What can we do to prepare to be wrong, and avoid falling victim to overconfidence?
- Bookend the future. Don’t just forecast a single point outcome (which will often be biased towards the high end due to overconfidence). Instead, use “‘bookending,’ which involves estimating two different scenarios: a dire scenario (the lower bookend), where things go badly for the company, and a rosy scenario (the upper bookend), where the company gets a lot of breaks.” By thinking through the extremes, we have a better sense of the range of possible outcomes — and we can plan for the downside outcome (lower bookend).
- Prepare a pre-mortem. Actively plan out for the scenario where things do wrong. Ask yourself the question, “It’s a year from now. Our project has failed. What went wrong?” By doing a pre-mortem, you will again be forced to look at the downside scenarios and risks, and you may identify actions you can take today to mitigate those risks.
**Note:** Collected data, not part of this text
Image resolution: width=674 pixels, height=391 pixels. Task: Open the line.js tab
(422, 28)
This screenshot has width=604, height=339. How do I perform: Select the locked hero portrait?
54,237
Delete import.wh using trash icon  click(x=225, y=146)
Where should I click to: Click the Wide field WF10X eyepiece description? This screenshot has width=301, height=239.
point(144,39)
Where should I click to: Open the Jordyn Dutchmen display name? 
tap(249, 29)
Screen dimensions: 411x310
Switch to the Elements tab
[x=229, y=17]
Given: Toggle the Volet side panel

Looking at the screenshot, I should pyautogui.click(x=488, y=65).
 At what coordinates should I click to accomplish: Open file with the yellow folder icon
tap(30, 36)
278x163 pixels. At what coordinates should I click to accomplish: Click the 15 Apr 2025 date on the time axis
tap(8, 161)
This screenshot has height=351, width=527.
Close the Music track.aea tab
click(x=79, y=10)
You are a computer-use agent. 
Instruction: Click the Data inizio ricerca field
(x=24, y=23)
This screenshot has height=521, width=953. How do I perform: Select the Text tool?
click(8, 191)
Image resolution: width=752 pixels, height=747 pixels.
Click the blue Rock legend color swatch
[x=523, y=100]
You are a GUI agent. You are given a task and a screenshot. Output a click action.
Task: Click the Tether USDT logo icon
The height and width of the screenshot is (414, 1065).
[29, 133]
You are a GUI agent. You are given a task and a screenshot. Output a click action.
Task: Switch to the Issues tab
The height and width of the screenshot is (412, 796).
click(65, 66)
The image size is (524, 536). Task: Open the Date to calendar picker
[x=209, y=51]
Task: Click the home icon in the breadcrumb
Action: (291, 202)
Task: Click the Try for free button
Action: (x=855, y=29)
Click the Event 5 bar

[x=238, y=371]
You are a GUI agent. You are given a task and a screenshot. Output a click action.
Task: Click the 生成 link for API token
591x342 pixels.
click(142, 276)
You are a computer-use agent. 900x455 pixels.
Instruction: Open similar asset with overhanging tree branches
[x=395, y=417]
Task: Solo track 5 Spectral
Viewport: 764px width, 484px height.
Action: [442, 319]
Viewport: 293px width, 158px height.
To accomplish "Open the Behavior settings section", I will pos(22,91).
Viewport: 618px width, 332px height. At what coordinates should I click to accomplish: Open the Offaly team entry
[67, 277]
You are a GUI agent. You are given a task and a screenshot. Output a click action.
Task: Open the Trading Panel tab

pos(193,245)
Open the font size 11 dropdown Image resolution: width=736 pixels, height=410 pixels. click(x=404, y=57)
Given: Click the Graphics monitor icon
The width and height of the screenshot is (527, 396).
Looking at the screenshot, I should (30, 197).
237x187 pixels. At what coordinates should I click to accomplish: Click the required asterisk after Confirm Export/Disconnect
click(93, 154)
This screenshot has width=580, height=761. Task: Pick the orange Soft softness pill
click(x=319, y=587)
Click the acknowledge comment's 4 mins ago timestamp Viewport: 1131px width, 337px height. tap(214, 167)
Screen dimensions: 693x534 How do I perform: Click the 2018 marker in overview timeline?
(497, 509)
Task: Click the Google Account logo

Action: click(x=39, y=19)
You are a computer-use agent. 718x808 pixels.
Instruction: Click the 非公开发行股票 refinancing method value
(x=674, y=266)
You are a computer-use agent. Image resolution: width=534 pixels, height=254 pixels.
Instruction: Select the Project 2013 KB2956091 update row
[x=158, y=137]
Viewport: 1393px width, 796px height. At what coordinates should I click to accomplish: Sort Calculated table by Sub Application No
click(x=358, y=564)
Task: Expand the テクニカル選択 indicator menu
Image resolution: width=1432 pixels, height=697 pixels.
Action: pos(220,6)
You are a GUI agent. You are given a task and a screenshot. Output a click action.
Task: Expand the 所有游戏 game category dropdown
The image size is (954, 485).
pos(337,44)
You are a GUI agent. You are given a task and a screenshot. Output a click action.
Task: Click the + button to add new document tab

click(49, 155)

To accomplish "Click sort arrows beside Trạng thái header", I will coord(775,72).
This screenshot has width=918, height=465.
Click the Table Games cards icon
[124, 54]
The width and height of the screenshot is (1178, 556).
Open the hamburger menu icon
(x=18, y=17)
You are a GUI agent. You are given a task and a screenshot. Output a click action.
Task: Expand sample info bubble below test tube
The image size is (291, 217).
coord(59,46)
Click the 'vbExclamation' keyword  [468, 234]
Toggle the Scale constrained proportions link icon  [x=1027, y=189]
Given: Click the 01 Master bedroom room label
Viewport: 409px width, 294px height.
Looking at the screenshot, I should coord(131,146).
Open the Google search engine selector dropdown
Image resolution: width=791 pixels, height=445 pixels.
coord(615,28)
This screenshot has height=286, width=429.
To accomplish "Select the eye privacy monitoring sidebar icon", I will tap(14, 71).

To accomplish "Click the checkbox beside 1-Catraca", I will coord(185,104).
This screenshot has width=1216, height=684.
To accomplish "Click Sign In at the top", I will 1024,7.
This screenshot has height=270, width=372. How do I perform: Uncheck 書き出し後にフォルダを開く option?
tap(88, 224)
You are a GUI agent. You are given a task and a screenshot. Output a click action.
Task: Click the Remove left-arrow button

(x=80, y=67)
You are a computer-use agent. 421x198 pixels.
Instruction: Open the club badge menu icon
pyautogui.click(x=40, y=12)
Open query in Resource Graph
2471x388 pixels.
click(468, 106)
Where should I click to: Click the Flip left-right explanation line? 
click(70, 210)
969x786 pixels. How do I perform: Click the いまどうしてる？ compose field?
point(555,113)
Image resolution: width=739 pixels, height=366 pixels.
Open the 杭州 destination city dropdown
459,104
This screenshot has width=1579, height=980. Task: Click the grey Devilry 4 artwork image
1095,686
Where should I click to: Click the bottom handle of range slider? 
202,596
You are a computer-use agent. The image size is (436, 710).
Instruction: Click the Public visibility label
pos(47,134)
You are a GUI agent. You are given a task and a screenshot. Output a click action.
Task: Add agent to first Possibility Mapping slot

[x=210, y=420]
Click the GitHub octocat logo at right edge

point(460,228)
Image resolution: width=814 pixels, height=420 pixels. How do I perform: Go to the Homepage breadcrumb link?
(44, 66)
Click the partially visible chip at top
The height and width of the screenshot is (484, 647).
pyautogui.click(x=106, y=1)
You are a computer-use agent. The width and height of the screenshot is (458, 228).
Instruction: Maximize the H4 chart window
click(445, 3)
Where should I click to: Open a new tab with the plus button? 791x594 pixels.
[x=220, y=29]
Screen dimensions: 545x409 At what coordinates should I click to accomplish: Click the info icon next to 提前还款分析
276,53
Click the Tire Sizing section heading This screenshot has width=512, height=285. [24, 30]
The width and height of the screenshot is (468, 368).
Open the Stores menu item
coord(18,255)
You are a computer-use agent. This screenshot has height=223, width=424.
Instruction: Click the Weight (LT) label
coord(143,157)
Or you may look at the downside scenario and risks identified in the pre-mortem, and abandon the project.
- Set a tripwire. Before you move forward with a decision, identify the situation which would cause you to revisit the decision or take corrective actions. For example, the tripwire could be, “Once our costs for this project grow to $50,000, we need to get back together and look at whether the ROI still makes sense.” If Kodak had set a tripwire for digital photography (i.e., “once the number of digital cameras purchased grows to 5% of traditional film cameras, we need to make a bold response”), they may have been able to respond to the growing threat of digital.
In this post, I synthesized the key take-aways from the book Decisive, by Chip Heath and Dan Heath. We discussed multiple examples of decisions that went wrong — including Quaker’s disastrous acquisition of Snapple, and Kodak’s overconfident prediction that digital photography would not hurt traditional film sales.
The authors identified three important decision traps that people often encounter:
- Narrow framing
- Confirmation bias
In order to overcome these three decision traps, the authors recommended three different approaches:
- Widen your options (to overcome narrow framing). This includes analyzing your opportunity costs and multi-tracking — evaluating multiple options at the same time.
- Reality test your assumptions (to overcome confirmation bias). This includes sparking constructive disagreements on your team, and seeking disconfirming evidence.
- Prepare to be wrong (to overcome overconfidence). This includes bookending the future and setting a tripwire.